(Records contained in a dataset)

========

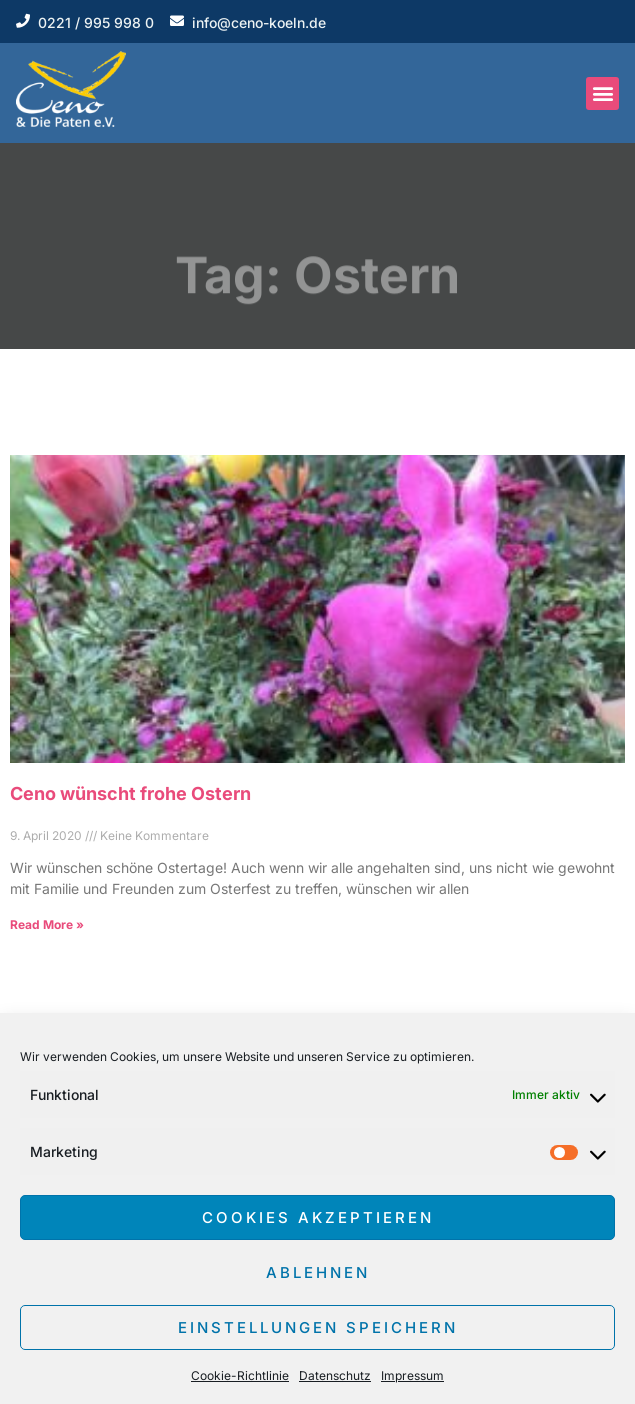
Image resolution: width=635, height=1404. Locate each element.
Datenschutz (335, 1375)
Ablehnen (318, 1272)
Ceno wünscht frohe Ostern (130, 793)
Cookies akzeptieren (318, 1217)
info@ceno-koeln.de (259, 22)
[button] (602, 93)
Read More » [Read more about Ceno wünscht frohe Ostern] (47, 924)
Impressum (412, 1375)
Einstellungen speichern (318, 1327)
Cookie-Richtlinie (240, 1375)
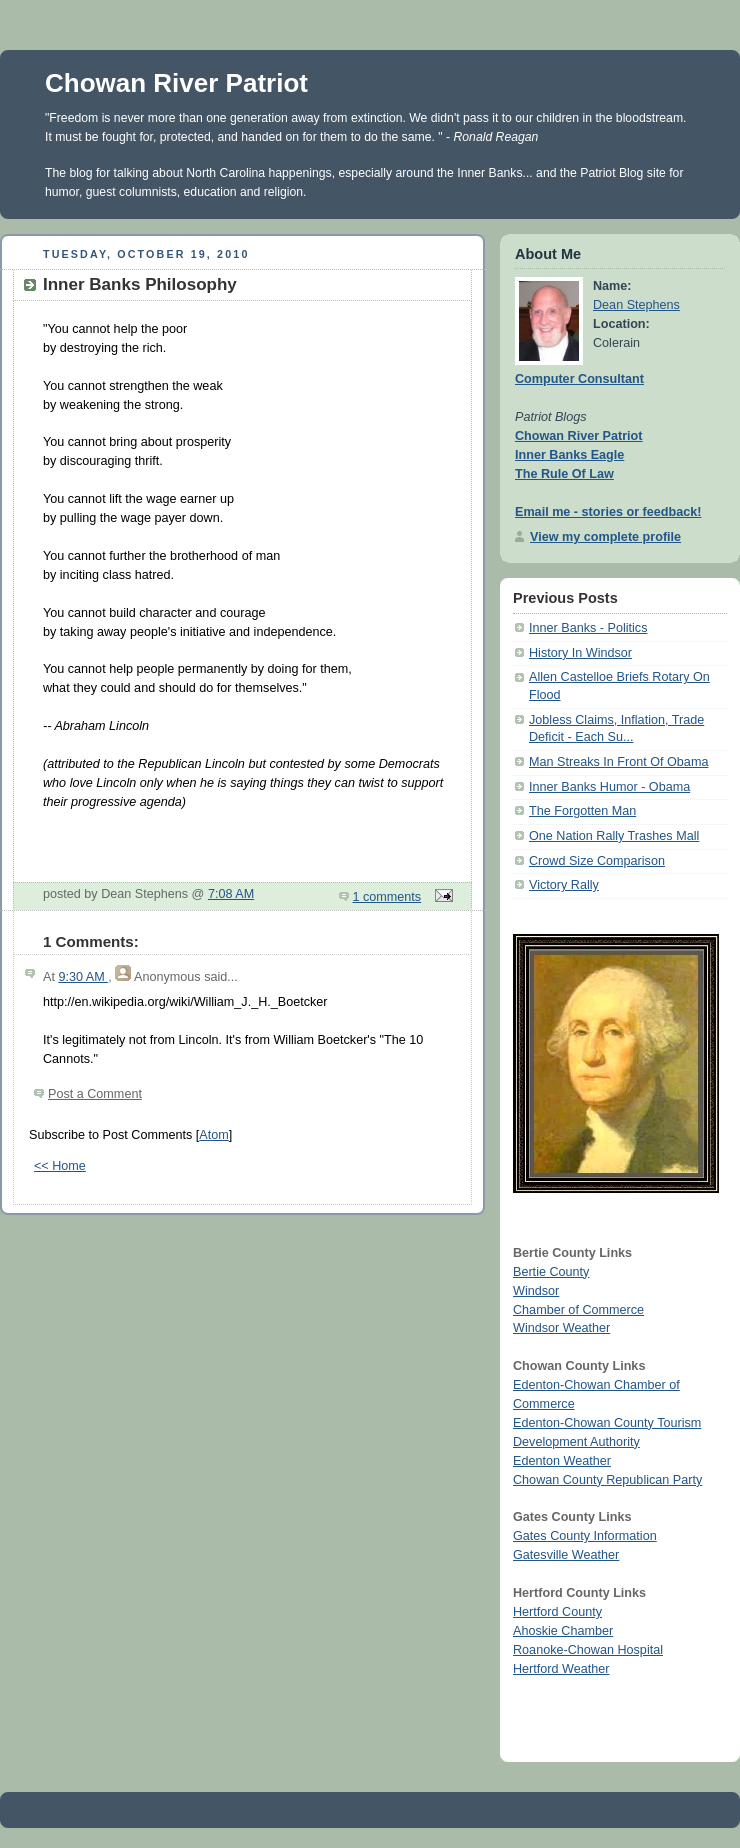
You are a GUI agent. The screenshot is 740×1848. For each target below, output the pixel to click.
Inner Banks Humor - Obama (609, 787)
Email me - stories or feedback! (608, 512)
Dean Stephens (636, 305)
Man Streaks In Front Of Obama (618, 762)
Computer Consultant (579, 379)
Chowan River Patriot (176, 83)
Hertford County (557, 1612)
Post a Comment (95, 1094)
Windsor (536, 1291)
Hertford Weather (561, 1669)
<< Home (60, 1166)
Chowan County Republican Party (607, 1480)
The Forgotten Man (582, 811)
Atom (213, 1135)
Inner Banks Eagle (569, 455)
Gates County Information (585, 1536)
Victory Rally (564, 885)
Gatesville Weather (566, 1555)
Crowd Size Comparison (597, 861)
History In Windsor (580, 653)
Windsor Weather (561, 1328)
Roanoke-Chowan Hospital (588, 1650)
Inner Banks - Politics (588, 628)
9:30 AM (83, 977)
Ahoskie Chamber (563, 1631)
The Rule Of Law (564, 474)
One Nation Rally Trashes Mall (614, 836)
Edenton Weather (562, 1461)
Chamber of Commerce (578, 1310)
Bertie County (551, 1272)
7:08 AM (231, 894)
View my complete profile (605, 537)
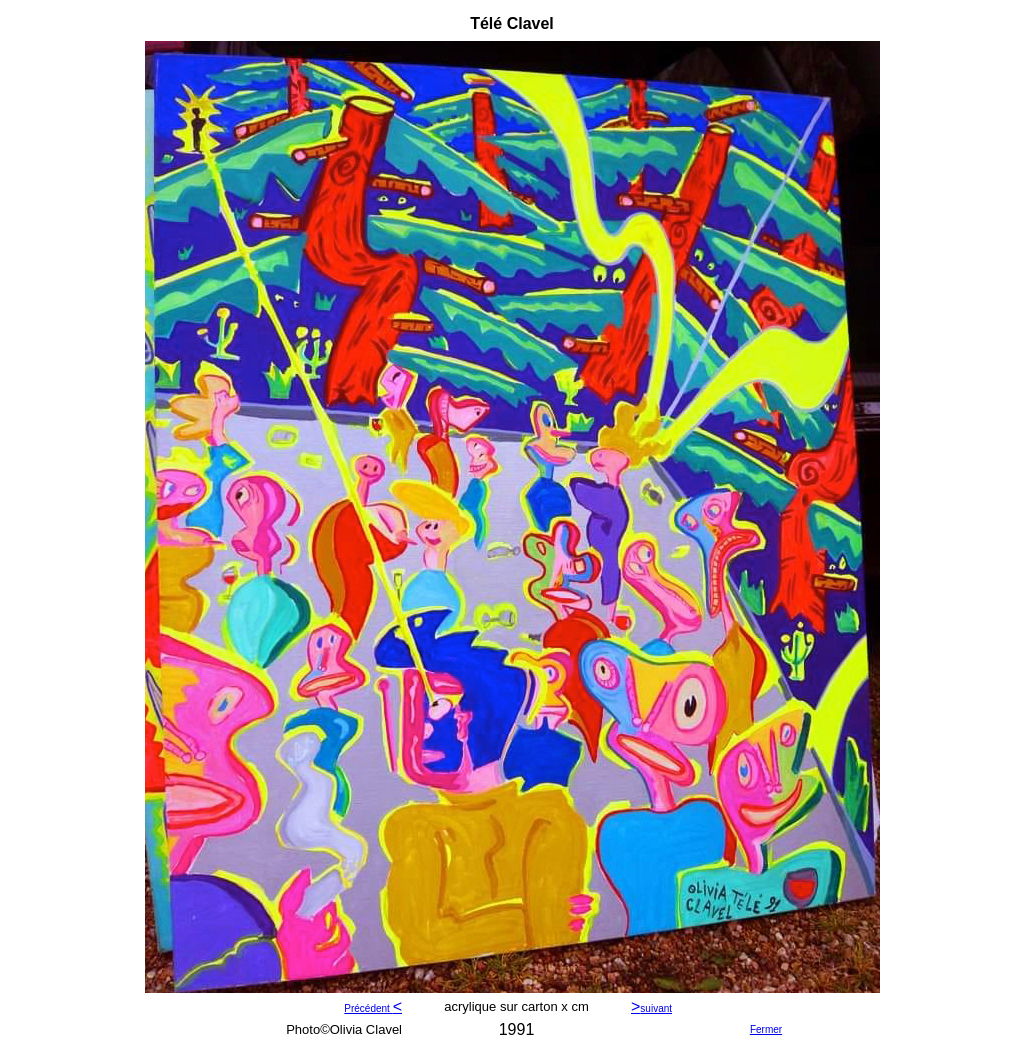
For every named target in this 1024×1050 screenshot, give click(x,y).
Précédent (368, 1008)
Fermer (766, 1029)
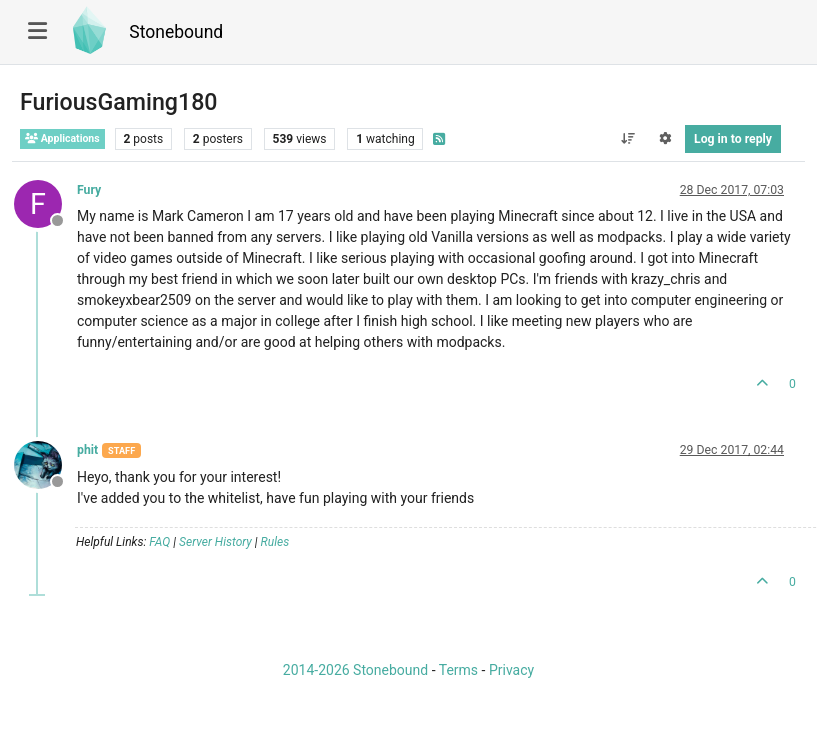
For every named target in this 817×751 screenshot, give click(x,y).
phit (87, 450)
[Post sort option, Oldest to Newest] (627, 139)
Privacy (511, 670)
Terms (458, 670)
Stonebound (176, 32)
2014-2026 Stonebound (355, 670)
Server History (215, 542)
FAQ (159, 542)
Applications (62, 138)
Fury (89, 190)
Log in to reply (733, 139)
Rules (275, 542)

========

AIM ->
Reproduce the entries from the line with "You are a GUI" up to and including the line with "Windsor Weather (561, 1328)", requests included. Multiply every coordinate in the answers by 0.9 and round each to a whole number, with halves rounded up.

SOLUTION TO THE PROBLEM ->
You are a GUI agent. The screenshot is 740×1848. For each target below, output the pixel to click.
Inner Banks Humor - Obama (548, 708)
Email me - stories or feedback! (547, 461)
Dean Stephens (572, 275)
Man Streaks In Front Of Obama (556, 686)
Computer Consultant (521, 341)
Chowan River Patriot (158, 75)
Hertford County (501, 1451)
Post a Comment (86, 985)
Windsor (482, 1162)
Hertford Weather (505, 1502)
<< Home (54, 1049)
Chowan County Republican Party (546, 1332)
The Forgotten Man (524, 730)
Atom (192, 1022)
Inner Banks Eagle (512, 410)
Gates County Information (527, 1382)
Victory Rally (508, 797)
Gatesville Weather (509, 1400)
Crowd Size Comparison (537, 775)
History In Windsor (522, 588)
Windsor Weather (505, 1195)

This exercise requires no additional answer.